## [Task]
The entries are to be repeated verbatim, with nothing left out.

## [Records supplied]
○ ○ ○ ○ ○
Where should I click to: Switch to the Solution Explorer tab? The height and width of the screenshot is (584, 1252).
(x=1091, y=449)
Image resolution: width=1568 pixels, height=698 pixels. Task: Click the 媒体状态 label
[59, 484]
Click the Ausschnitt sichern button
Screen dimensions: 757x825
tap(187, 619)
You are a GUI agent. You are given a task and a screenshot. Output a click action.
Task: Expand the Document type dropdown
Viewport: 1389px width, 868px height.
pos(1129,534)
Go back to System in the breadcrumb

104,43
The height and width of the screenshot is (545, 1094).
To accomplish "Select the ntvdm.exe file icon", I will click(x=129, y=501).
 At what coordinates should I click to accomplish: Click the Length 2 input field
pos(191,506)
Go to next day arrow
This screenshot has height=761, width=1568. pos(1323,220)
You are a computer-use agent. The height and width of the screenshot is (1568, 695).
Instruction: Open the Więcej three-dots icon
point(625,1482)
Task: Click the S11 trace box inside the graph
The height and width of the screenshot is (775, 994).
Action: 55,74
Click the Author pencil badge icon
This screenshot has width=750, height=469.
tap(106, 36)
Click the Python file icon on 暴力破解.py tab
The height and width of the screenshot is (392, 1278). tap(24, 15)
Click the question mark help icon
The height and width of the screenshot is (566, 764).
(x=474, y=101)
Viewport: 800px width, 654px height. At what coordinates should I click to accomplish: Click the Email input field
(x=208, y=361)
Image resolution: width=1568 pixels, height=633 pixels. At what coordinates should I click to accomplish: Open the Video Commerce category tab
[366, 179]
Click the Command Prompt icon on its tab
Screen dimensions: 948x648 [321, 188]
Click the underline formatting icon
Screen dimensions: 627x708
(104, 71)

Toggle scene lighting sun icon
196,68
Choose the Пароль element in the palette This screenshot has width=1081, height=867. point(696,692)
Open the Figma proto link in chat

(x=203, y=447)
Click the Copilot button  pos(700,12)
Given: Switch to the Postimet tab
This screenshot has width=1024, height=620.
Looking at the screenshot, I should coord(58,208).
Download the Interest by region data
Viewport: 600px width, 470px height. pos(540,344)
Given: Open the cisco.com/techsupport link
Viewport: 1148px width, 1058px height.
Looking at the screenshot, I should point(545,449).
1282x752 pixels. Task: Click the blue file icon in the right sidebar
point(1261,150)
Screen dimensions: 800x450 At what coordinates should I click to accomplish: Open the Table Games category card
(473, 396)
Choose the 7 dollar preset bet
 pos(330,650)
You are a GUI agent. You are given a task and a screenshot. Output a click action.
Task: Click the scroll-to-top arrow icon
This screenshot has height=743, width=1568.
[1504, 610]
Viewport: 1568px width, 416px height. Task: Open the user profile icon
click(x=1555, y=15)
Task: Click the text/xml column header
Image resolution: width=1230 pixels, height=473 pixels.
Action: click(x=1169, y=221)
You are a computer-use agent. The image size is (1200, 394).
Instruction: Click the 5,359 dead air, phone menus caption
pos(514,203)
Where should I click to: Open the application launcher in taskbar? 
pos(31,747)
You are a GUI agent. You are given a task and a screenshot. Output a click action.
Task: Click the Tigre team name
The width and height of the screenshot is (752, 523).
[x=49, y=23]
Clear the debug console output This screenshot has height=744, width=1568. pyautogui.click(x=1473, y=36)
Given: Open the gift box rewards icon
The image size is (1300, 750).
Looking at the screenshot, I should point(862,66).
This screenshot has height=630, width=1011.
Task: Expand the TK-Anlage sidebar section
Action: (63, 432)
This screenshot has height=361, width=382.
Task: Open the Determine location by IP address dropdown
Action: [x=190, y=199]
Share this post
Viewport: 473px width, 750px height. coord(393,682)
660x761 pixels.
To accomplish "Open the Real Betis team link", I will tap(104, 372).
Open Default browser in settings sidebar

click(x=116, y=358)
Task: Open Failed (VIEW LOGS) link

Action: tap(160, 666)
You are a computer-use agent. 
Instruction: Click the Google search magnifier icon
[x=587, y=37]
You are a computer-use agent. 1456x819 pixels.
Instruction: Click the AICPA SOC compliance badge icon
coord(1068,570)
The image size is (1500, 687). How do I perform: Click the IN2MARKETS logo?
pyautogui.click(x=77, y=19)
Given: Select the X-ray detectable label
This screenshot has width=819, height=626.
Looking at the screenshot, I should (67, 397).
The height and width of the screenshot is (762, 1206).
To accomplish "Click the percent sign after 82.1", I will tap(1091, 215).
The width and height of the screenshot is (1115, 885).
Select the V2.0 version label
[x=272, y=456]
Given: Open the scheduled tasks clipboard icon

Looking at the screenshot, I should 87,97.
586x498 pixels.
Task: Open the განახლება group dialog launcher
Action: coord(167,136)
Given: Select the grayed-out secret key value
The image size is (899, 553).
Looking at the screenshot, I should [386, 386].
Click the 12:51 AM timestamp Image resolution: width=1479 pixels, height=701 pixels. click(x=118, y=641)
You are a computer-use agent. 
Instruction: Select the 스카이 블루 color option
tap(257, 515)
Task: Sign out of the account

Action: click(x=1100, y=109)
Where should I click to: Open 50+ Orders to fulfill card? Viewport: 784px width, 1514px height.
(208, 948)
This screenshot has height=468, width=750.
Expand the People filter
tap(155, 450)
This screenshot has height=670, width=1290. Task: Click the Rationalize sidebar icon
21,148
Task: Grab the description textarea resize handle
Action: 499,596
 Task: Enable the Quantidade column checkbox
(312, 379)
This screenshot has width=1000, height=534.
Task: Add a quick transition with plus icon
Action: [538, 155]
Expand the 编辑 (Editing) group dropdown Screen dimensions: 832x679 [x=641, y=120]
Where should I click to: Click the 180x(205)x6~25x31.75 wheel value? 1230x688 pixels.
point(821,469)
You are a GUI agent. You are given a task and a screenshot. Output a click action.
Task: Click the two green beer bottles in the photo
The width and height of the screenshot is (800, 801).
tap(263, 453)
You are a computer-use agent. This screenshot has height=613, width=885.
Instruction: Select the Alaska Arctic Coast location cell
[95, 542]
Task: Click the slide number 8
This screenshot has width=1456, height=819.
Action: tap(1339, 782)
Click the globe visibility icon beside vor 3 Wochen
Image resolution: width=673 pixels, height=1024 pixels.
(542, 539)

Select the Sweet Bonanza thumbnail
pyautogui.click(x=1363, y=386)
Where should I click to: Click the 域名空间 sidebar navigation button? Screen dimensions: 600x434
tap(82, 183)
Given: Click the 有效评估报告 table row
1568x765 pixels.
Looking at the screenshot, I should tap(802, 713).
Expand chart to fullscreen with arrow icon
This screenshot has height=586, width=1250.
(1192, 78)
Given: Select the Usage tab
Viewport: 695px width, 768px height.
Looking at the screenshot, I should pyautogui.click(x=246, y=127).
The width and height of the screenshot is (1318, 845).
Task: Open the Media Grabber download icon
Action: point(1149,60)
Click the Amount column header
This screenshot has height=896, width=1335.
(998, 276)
○ ○ ○ ○ ○
## [Result of this exercise]
Where should I click to: Switch to the Solution Explorer tab? The height and width of the screenshot is (584, 1252).
(x=1091, y=449)
Image resolution: width=1568 pixels, height=698 pixels. Task: Click the 媒体状态 label
[59, 484]
Click the Ausschnitt sichern button
Screen dimensions: 757x825
tap(187, 619)
You are a GUI agent. You are given a task and a screenshot. Output a click action.
Task: Expand the Document type dropdown
Viewport: 1389px width, 868px height.
pos(1129,534)
Go back to System in the breadcrumb

104,43
The height and width of the screenshot is (545, 1094).
To accomplish "Select the ntvdm.exe file icon", I will click(x=129, y=501).
 At what coordinates should I click to accomplish: Click the Length 2 input field
pos(191,506)
Go to next day arrow
This screenshot has height=761, width=1568. pos(1323,220)
You are a computer-use agent. The height and width of the screenshot is (1568, 695).
Instruction: Open the Więcej three-dots icon
point(625,1482)
Task: Click the S11 trace box inside the graph
The height and width of the screenshot is (775, 994).
Action: 55,74
Click the Author pencil badge icon
This screenshot has width=750, height=469.
tap(106, 36)
Click the Python file icon on 暴力破解.py tab
The height and width of the screenshot is (392, 1278). tap(24, 15)
Click the question mark help icon
The height and width of the screenshot is (566, 764).
(x=474, y=101)
Viewport: 800px width, 654px height. At what coordinates should I click to accomplish: Click the Email input field
(x=208, y=361)
Image resolution: width=1568 pixels, height=633 pixels. At what coordinates should I click to accomplish: Open the Video Commerce category tab
[366, 179]
Click the Command Prompt icon on its tab
Screen dimensions: 948x648 [321, 188]
Click the underline formatting icon
Screen dimensions: 627x708
(104, 71)

Toggle scene lighting sun icon
196,68
Choose the Пароль element in the palette This screenshot has width=1081, height=867. point(696,692)
Open the Figma proto link in chat

(x=203, y=447)
Click the Copilot button  pos(700,12)
Given: Switch to the Postimet tab
This screenshot has width=1024, height=620.
Looking at the screenshot, I should coord(58,208).
Download the Interest by region data
Viewport: 600px width, 470px height. pos(540,344)
Given: Open the cisco.com/techsupport link
Viewport: 1148px width, 1058px height.
Looking at the screenshot, I should point(545,449).
1282x752 pixels. Task: Click the blue file icon in the right sidebar
point(1261,150)
Screen dimensions: 800x450 At what coordinates should I click to accomplish: Open the Table Games category card
(473, 396)
Choose the 7 dollar preset bet
 pos(330,650)
You are a GUI agent. You are given a task and a screenshot. Output a click action.
Task: Click the scroll-to-top arrow icon
This screenshot has height=743, width=1568.
[1504, 610]
Viewport: 1568px width, 416px height. Task: Open the user profile icon
click(x=1555, y=15)
Task: Click the text/xml column header
Image resolution: width=1230 pixels, height=473 pixels.
Action: click(x=1169, y=221)
You are a computer-use agent. The image size is (1200, 394).
Instruction: Click the 5,359 dead air, phone menus caption
pos(514,203)
Where should I click to: Open the application launcher in taskbar? 
pos(31,747)
You are a GUI agent. You are given a task and a screenshot. Output a click action.
Task: Click the Tigre team name
The width and height of the screenshot is (752, 523).
[x=49, y=23]
Clear the debug console output This screenshot has height=744, width=1568. pyautogui.click(x=1473, y=36)
Given: Open the gift box rewards icon
The image size is (1300, 750).
Looking at the screenshot, I should point(862,66).
This screenshot has height=630, width=1011.
Task: Expand the TK-Anlage sidebar section
Action: (63, 432)
This screenshot has height=361, width=382.
Task: Open the Determine location by IP address dropdown
Action: [x=190, y=199]
Share this post
Viewport: 473px width, 750px height. coord(393,682)
660x761 pixels.
To accomplish "Open the Real Betis team link", I will tap(104, 372).
Open Default browser in settings sidebar

click(x=116, y=358)
Task: Open Failed (VIEW LOGS) link

Action: tap(160, 666)
You are a computer-use agent. 
Instruction: Click the Google search magnifier icon
[x=587, y=37]
You are a computer-use agent. 1456x819 pixels.
Instruction: Click the AICPA SOC compliance badge icon
coord(1068,570)
The image size is (1500, 687). How do I perform: Click the IN2MARKETS logo?
pyautogui.click(x=77, y=19)
Given: Select the X-ray detectable label
This screenshot has width=819, height=626.
Looking at the screenshot, I should (67, 397).
The height and width of the screenshot is (762, 1206).
To accomplish "Click the percent sign after 82.1", I will tap(1091, 215).
The width and height of the screenshot is (1115, 885).
Select the V2.0 version label
[x=272, y=456]
Given: Open the scheduled tasks clipboard icon

Looking at the screenshot, I should 87,97.
586x498 pixels.
Task: Open the განახლება group dialog launcher
Action: coord(167,136)
Given: Select the grayed-out secret key value
The image size is (899, 553).
Looking at the screenshot, I should [386, 386].
Click the 12:51 AM timestamp Image resolution: width=1479 pixels, height=701 pixels. click(x=118, y=641)
You are a computer-use agent. 
Instruction: Select the 스카이 블루 color option
tap(257, 515)
Task: Sign out of the account

Action: click(x=1100, y=109)
Where should I click to: Open 50+ Orders to fulfill card? Viewport: 784px width, 1514px height.
(208, 948)
This screenshot has height=468, width=750.
Expand the People filter
tap(155, 450)
This screenshot has height=670, width=1290. Task: Click the Rationalize sidebar icon
21,148
Task: Grab the description textarea resize handle
Action: 499,596
 Task: Enable the Quantidade column checkbox
(312, 379)
This screenshot has width=1000, height=534.
Task: Add a quick transition with plus icon
Action: [538, 155]
Expand the 编辑 (Editing) group dropdown Screen dimensions: 832x679 [x=641, y=120]
Where should I click to: Click the 180x(205)x6~25x31.75 wheel value? 1230x688 pixels.
point(821,469)
You are a GUI agent. You are given a task and a screenshot. Output a click action.
Task: Click the two green beer bottles in the photo
The width and height of the screenshot is (800, 801).
tap(263, 453)
You are a computer-use agent. This screenshot has height=613, width=885.
Instruction: Select the Alaska Arctic Coast location cell
[95, 542]
Task: Click the slide number 8
This screenshot has width=1456, height=819.
Action: tap(1339, 782)
Click the globe visibility icon beside vor 3 Wochen
Image resolution: width=673 pixels, height=1024 pixels.
(542, 539)

Select the Sweet Bonanza thumbnail
pyautogui.click(x=1363, y=386)
Where should I click to: Click the 域名空间 sidebar navigation button? Screen dimensions: 600x434
tap(82, 183)
Given: Click the 有效评估报告 table row
1568x765 pixels.
Looking at the screenshot, I should tap(802, 713).
Expand chart to fullscreen with arrow icon
This screenshot has height=586, width=1250.
(1192, 78)
Given: Select the Usage tab
Viewport: 695px width, 768px height.
Looking at the screenshot, I should pyautogui.click(x=246, y=127).
The width and height of the screenshot is (1318, 845).
Task: Open the Media Grabber download icon
Action: point(1149,60)
Click the Amount column header
This screenshot has height=896, width=1335.
(998, 276)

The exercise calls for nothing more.